Il 1 agosto 2026, un terremoto di magnitudo 4.7 ha scosso i Campi Flegrei, riaccendendo l’attenzione su un territorio che vive da anni una crisi permanente. La scossa, accompagnata da un lungo sciame sismico, ha causato ventuno feriti, due dei quali ricoverati in codice rosso. L’evento ha messo in luce una situazione complessa, in cui il bradisismo – un fenomeno di sollevamento del suolo e attività vulcanica – rappresenta una condizione con cui la comunità deve convivere ogni giorno. La sfida non è soltanto gestire l’emergenza, ma investire in sicurezza, manutenzione, informazione e programmazione.
Bradisismo: una condizione di vita quotidiana
La direttrice dell’Osservatorio Vesuviano dell’Ingv, Lucia Pappalardo, ha sottolineato che il bradisismo non è un evento eccezionale, ma una condizione con cui la comunità deve convivere. «Il bradisismo non si è mai fermato», ha spiegato, aggiungendo che il suolo continua a sollevarsi di circa un centimetro al mese e che il degassamento della Solfatara rimane elevato. Questi fenomeni alimentano la deformazione della crosta terrestre e quindi gli sciami sismici. Non siamo davanti a un fatto nuovo, ma alla prosecuzione di un processo che la comunità scientifica segue con continuità e che impone di mantenere alta l’attenzione.
Il presidente dell’Ingv, Fabio Florindo, ha invitato a guardare i fatti senza cedere né all’allarmismo né a rassicurazioni superficiali. Finché c’è sollevamento noi ci dobbiamo aspettare delle scosse. Il problema è che non sappiamo l’entità. Questa frase sintetizza bene la situazione dei Campi Flegrei. La scienza è in grado di spiegare il fenomeno, di monitorarlo con strumenti sofisticati e di indicarne le dinamiche. Tuttavia, non può stabilire quando si verificherà la prossima scossa né quale intensità potrà raggiungere. Ed è proprio questa incertezza a rendere il bradisismo diverso da molte altre emergenze naturali.

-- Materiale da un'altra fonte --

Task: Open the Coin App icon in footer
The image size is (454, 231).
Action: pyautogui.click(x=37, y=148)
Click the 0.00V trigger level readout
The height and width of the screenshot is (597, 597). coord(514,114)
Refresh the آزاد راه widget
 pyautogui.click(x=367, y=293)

La prevenzione come priorità
Non ci sono evidenze di risalita del magma, cioè di segnali che farebbero pensare a un’imminente eruzione. Due affermazioni che non si contraddicono, ma si completano: prudenza, dunque, ma nessun catastrofismo. La cronaca, intanto, consegna un bilancio che non può essere liquidato come marginale. Ventuno feriti, due dei quali ricoverati in codice rosso. Il crollo della facciata di una palazzina a Pozzuoli, cornicioni e intonaci precipitati in diversi punti tra Pozzuoli e Bagnoli, il cedimento di un traliccio dell’alta tensione ad Agnano con ripercussioni sulla rete elettrica, il distacco di un costone di tufo in via Gerolomini a Pozzuoli, il crollo di un muro di contenimento sui binari della Cumana, la chiusura del porto di Pozzuoli per le lesioni alle vie di accesso alle banchine e la sospensione dei collegamenti con Ischia e Procida. A questo si aggiungono ventidue nuclei familiari costretti a lasciare le proprie abitazioni e l’immediata apertura dei centri di accoglienza.

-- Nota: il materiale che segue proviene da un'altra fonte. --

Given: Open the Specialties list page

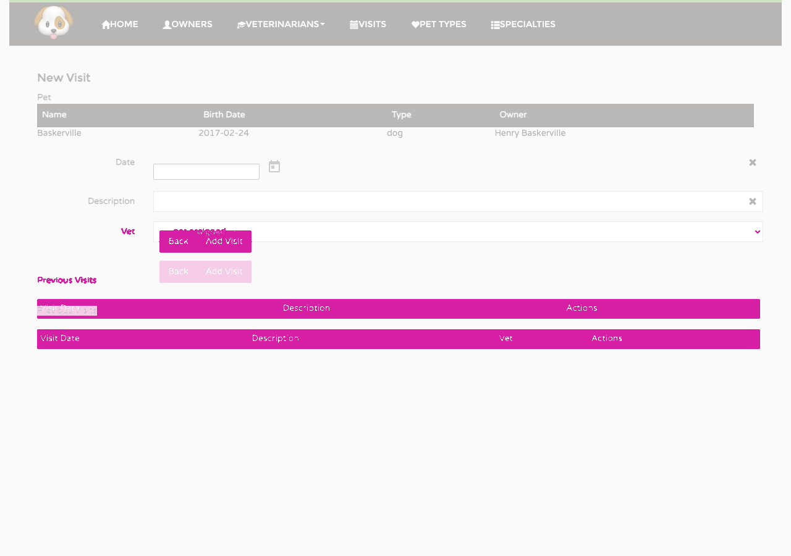Looking at the screenshot, I should (x=523, y=25).
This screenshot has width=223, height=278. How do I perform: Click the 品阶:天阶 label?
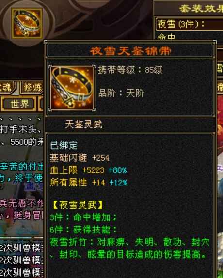(x=121, y=93)
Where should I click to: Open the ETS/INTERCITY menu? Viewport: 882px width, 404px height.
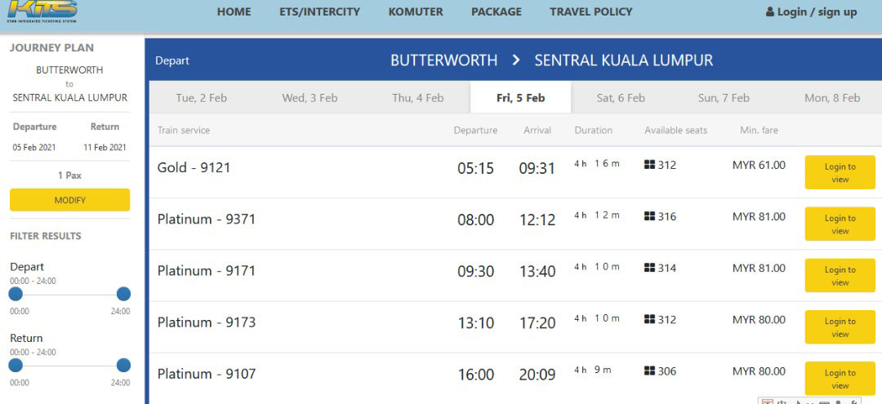coord(319,11)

Questi fatti richiamano una responsabilità che va ben oltre la gestione dell’emergenza. Ma sono anche domande. Perché un territorio che sa di convivere con il bradisismo non può limitarsi a contare i danni dopo ogni scossa. Deve interrogarsi sulla qualità del patrimonio edilizio, sulla manutenzione delle infrastrutture, sulla capacità di mettere realmente in sicurezza gli edifici più vulnerabili, sulla rapidità delle verifiche e degli interventi. Non si tratta di attribuire responsabilità affrettate. Sarebbe ingiusto e persino inutile nelle ore dell’emergenza. Ma proprio perché il bradisismo non è un evento imprevedibile, bensì una condizione che accompagna da anni la vita dei Campi Flegrei, la prevenzione non può essere considerata un capitolo secondario.

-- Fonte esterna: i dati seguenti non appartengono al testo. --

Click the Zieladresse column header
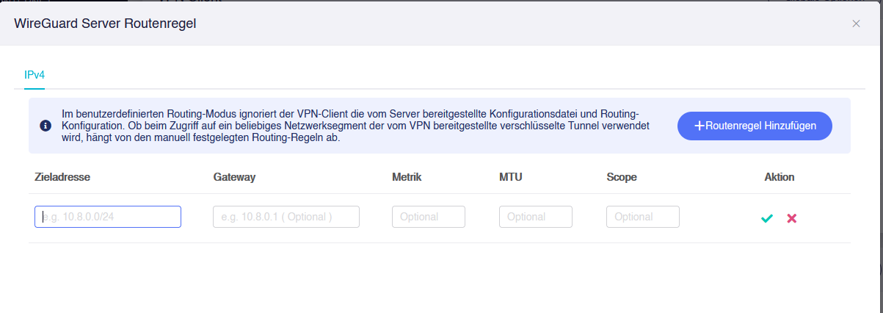883x313 pixels. (62, 177)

La vera sfida non consiste nel rincorrere ogni nuova scossa, ma nel costruire, giorno dopo giorno, le condizioni perché le conseguenze siano sempre più limitate. La differenza tra un territorio fragile e un territorio resiliente non sta nella possibilità di impedire il terremoto, ma nella capacità di ridurne gli effetti sulle persone. Il bradisismo obbliga a ripensare anche il concetto stesso di emergenza. Un terremoto dura pochi secondi. Il bradisismo, invece, può durare anni. Cambiano così anche le responsabilità. La politica è chiamata a programmare, non soltanto a intervenire. Le istituzioni devono garantire una presenza costante, non soltanto nelle ore in cui si accendono i riflettori.